--- START Document extract ---

A heart-rending story of the triumph of spirit over circumstance.


Burning the Vines

Debut author Mazal writes of living with a violent, alcoholic father in this memoir from Down Under.

The author was born in the early 1960s in Perth, Australia, and her story focuses mainly on her childhood and teenage years. Her father, as depicted here, was never without a bottle of beer in his hand and usually had half a dozen more waiting in the wings. Her mother was just 16 when she married him in a shotgun wedding, incurring her own father’s wrath. She then endured 20 years of being physically, verbally, and emotionally assaulted, along with her daughters, before she finally threw her husband out of the house. During her childhood, food was scarce, the author says; she and the other children were perpetually bruised and malnourished, and her own little teeth began to rot. When she was 5 or 6, she says, she and her two sisters were taken to a dentist; she was given anesthesia and awoke back in her own bed to discover that all her teeth had been pulled, earning her the nickname “Stumps,” a pejorative that followed her until the age of 14. Fortunately for the children, their maternal grandparents were loving and generous, despite their feelings about their daughter’s husband, Mazal says, but although they provided occasional respite, they didn’t live close enough to affect the kids’ daily lives. The chapters of this chilling memoir, organized according to significant events through the early part of her life, are short, evocative, and to the point. The conversational text is pleasantly sprinkled with Australian terminology, adding a local flavor: “with only the screen door between you and the mozzies, the Fremantle doctor (that’s our Aussie name for the breeze as it comes in off the ocean) would make a cool spot on the linoleum.” It could have used a stronger copy edit, but the grammatical stumbles (such as “Dad was pretty good about picking Suzanne and I up”) are minor, and overshadowed by the saga itself. Overall, it’s a painful, compelling read that shows how the author, her sisters, and her mother survived unbelievable cruelty and brutality and ultimately forged new lives for themselves.

--- END Document extract ---

Reproduce the review of the memoir Burning the Vines above word for word.

--- START Information provided ---

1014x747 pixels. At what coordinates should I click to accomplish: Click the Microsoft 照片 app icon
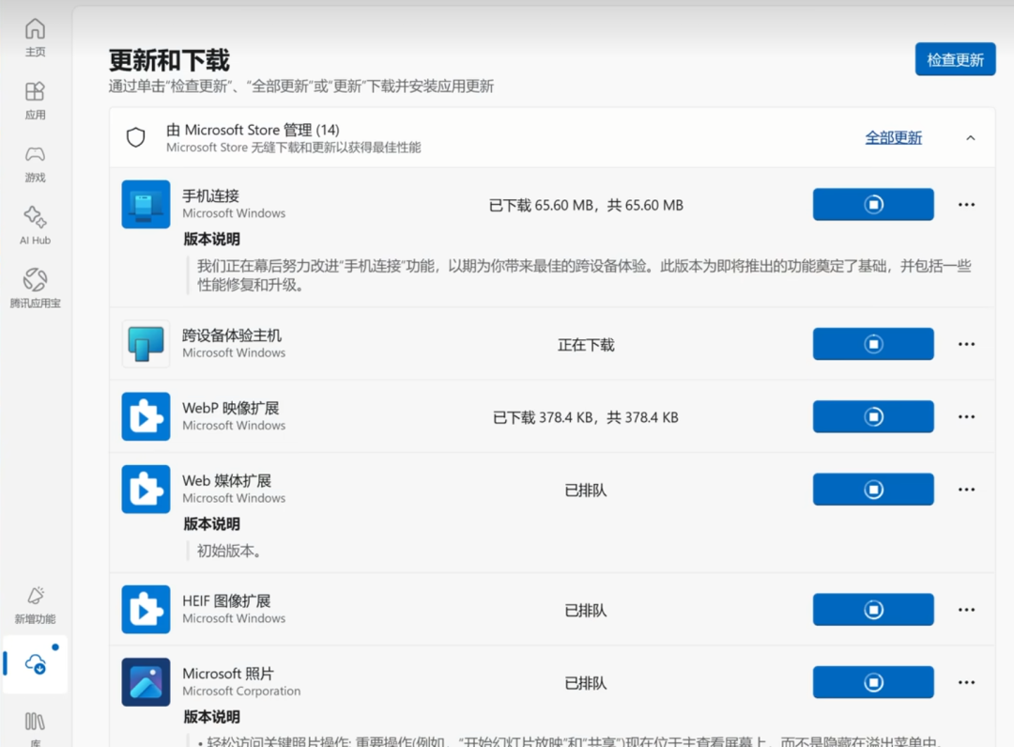[x=146, y=682]
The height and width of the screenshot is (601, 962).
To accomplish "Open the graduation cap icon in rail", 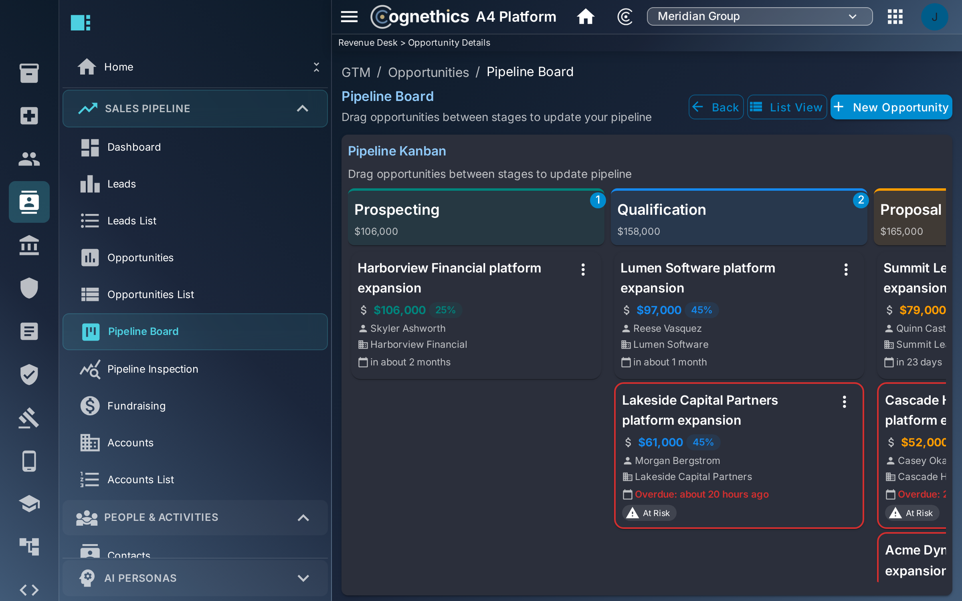I will [x=29, y=504].
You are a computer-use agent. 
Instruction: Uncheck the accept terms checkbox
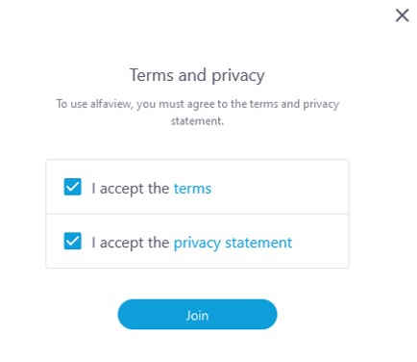73,187

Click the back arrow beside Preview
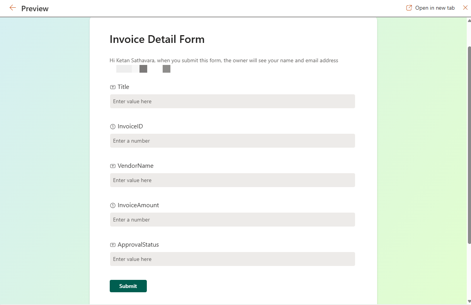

--- END Information provided ---

**The solution:**
A heart-rending story of the triumph of spirit over circumstance.


Burning the Vines

Debut author Mazal writes of living with a violent, alcoholic father in this memoir from Down Under.

The author was born in the early 1960s in Perth, Australia, and her story focuses mainly on her childhood and teenage years. Her father, as depicted here, was never without a bottle of beer in his hand and usually had half a dozen more waiting in the wings. Her mother was just 16 when she married him in a shotgun wedding, incurring her own father’s wrath. She then endured 20 years of being physically, verbally, and emotionally assaulted, along with her daughters, before she finally threw her husband out of the house. During her childhood, food was scarce, the author says; she and the other children were perpetually bruised and malnourished, and her own little teeth began to rot. When she was 5 or 6, she says, she and her two sisters were taken to a dentist; she was given anesthesia and awoke back in her own bed to discover that all her teeth had been pulled, earning her the nickname “Stumps,” a pejorative that followed her until the age of 14. Fortunately for the children, their maternal grandparents were loving and generous, despite their feelings about their daughter’s husband, Mazal says, but although they provided occasional respite, they didn’t live close enough to affect the kids’ daily lives. The chapters of this chilling memoir, organized according to significant events through the early part of her life, are short, evocative, and to the point. The conversational text is pleasantly sprinkled with Australian terminology, adding a local flavor: “with only the screen door between you and the mozzies, the Fremantle doctor (that’s our Aussie name for the breeze as it comes in off the ocean) would make a cool spot on the linoleum.” It could have used a stronger copy edit, but the grammatical stumbles (such as “Dad was pretty good about picking Suzanne and I up”) are minor, and overshadowed by the saga itself. Overall, it’s a painful, compelling read that shows how the author, her sisters, and her mother survived unbelievable cruelty and brutality and ultimately forged new lives for themselves.